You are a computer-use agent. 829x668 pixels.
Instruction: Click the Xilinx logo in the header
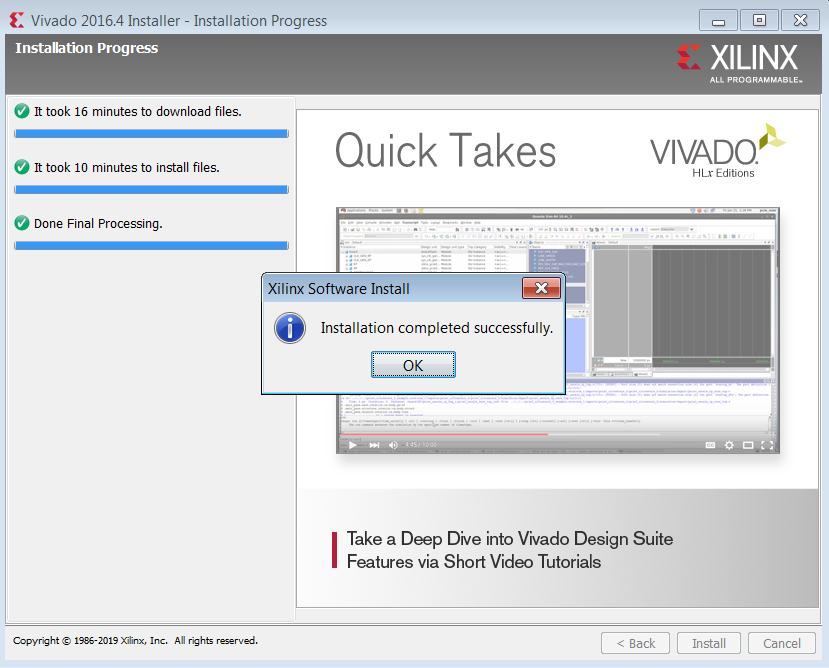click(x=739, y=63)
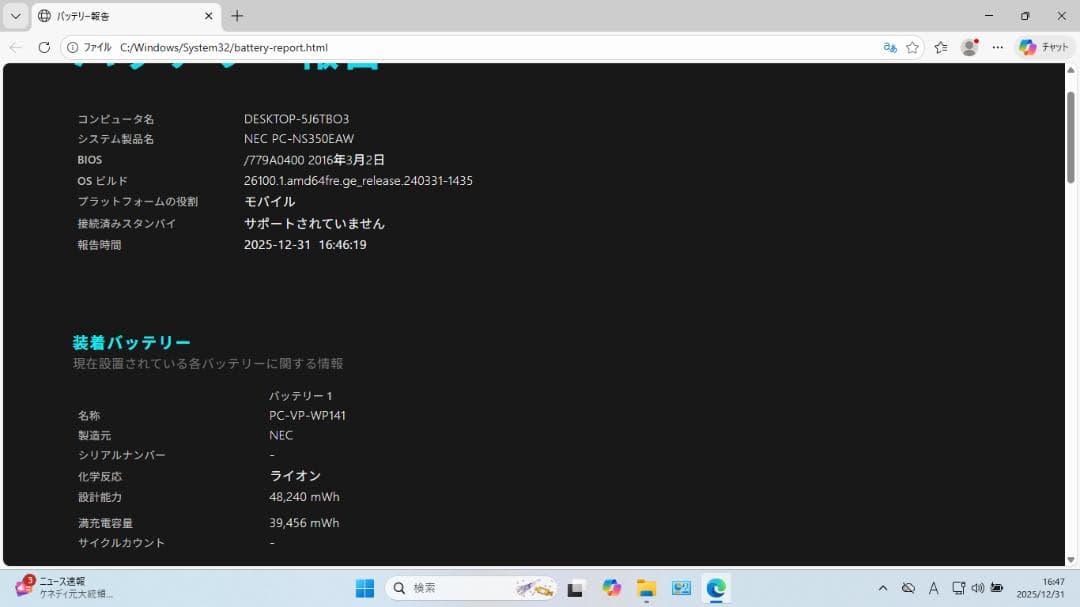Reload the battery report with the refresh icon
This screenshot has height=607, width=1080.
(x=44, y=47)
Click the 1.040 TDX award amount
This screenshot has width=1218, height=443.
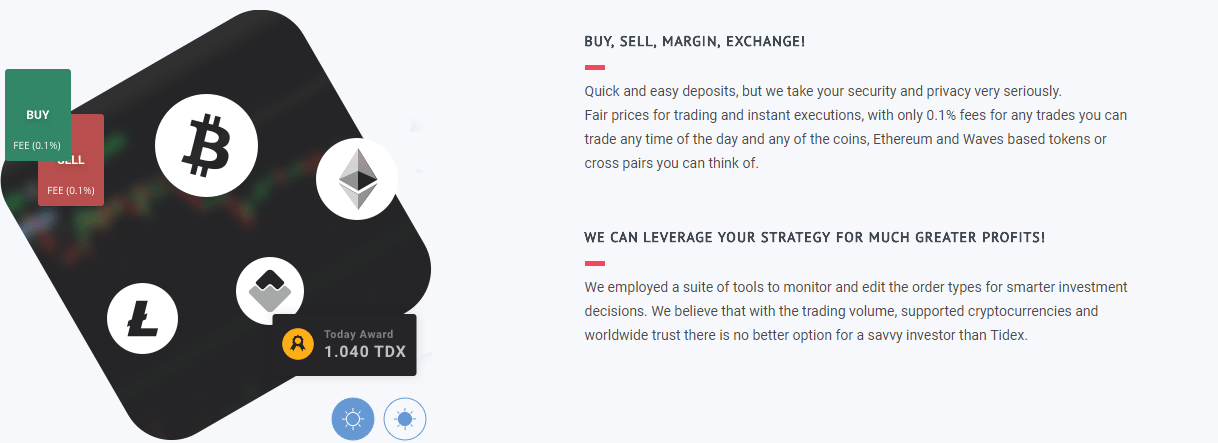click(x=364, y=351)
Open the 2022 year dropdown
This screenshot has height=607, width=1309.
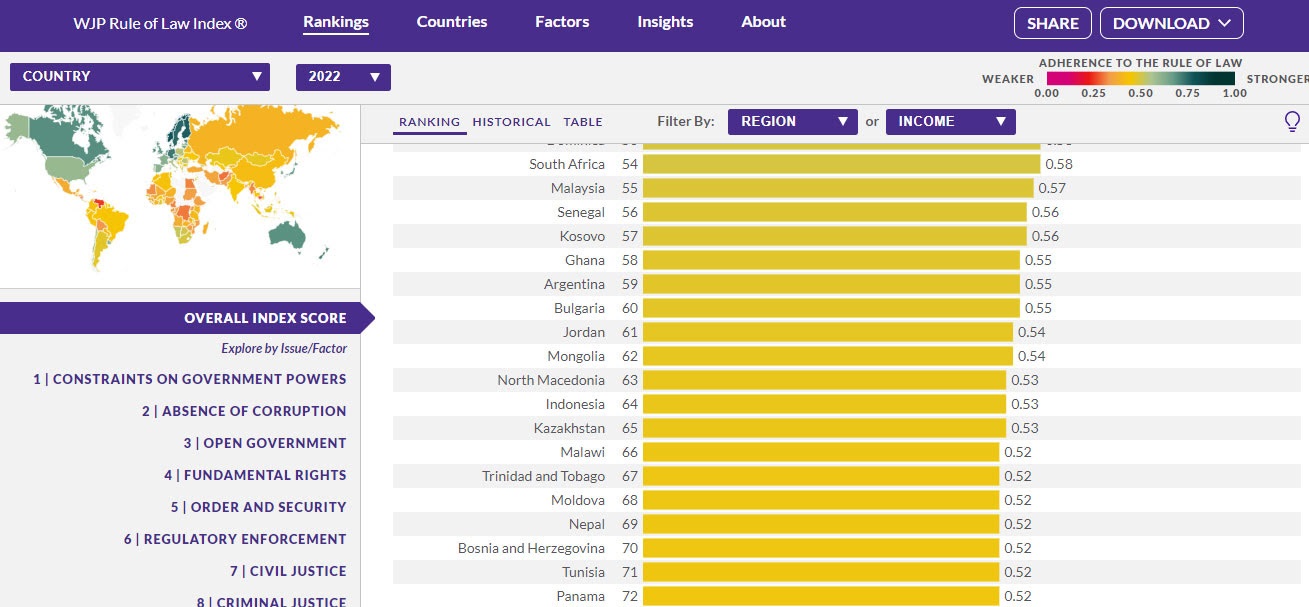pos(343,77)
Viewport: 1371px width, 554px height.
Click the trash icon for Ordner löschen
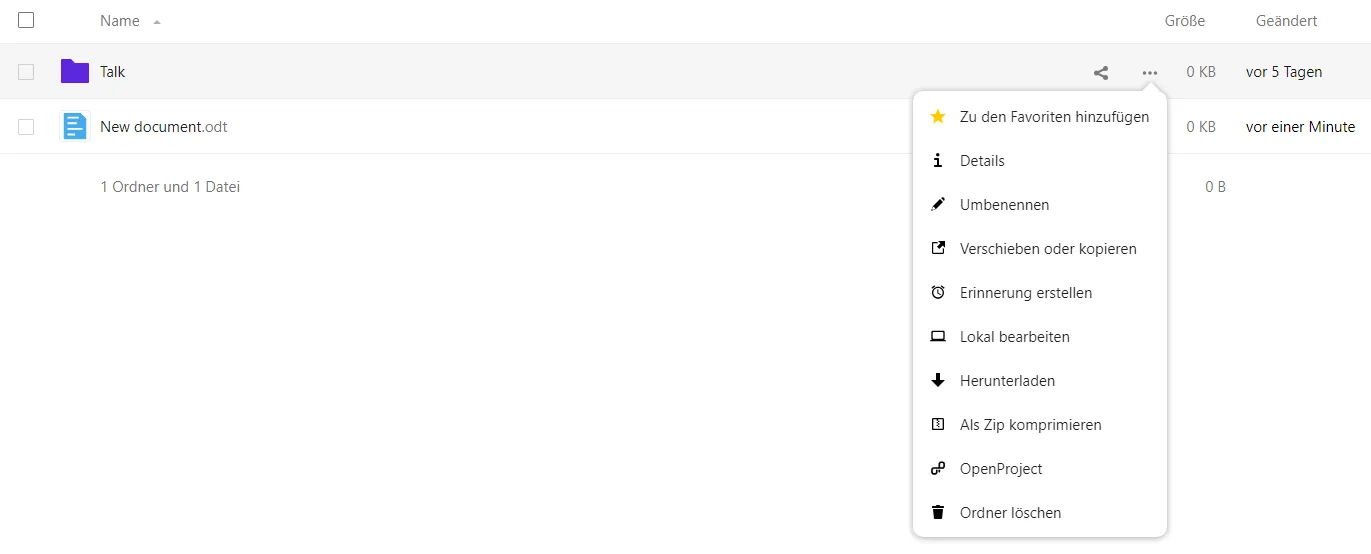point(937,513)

* * * * * * * * *

→ The task: Give back the records above exactly, with no pictures.

→ Response to this task:
You are a computer-use agent. 829x668 pixels.
Instruction: Click the Xilinx logo in the header
click(x=739, y=63)
Reload the battery report with the refresh icon
This screenshot has height=607, width=1080.
(x=44, y=47)
Click the 1.040 TDX award amount
This screenshot has width=1218, height=443.
click(x=364, y=351)
Open the 2022 year dropdown
This screenshot has height=607, width=1309.
pos(343,77)
Viewport: 1371px width, 554px height.
Click the trash icon for Ordner löschen
point(937,513)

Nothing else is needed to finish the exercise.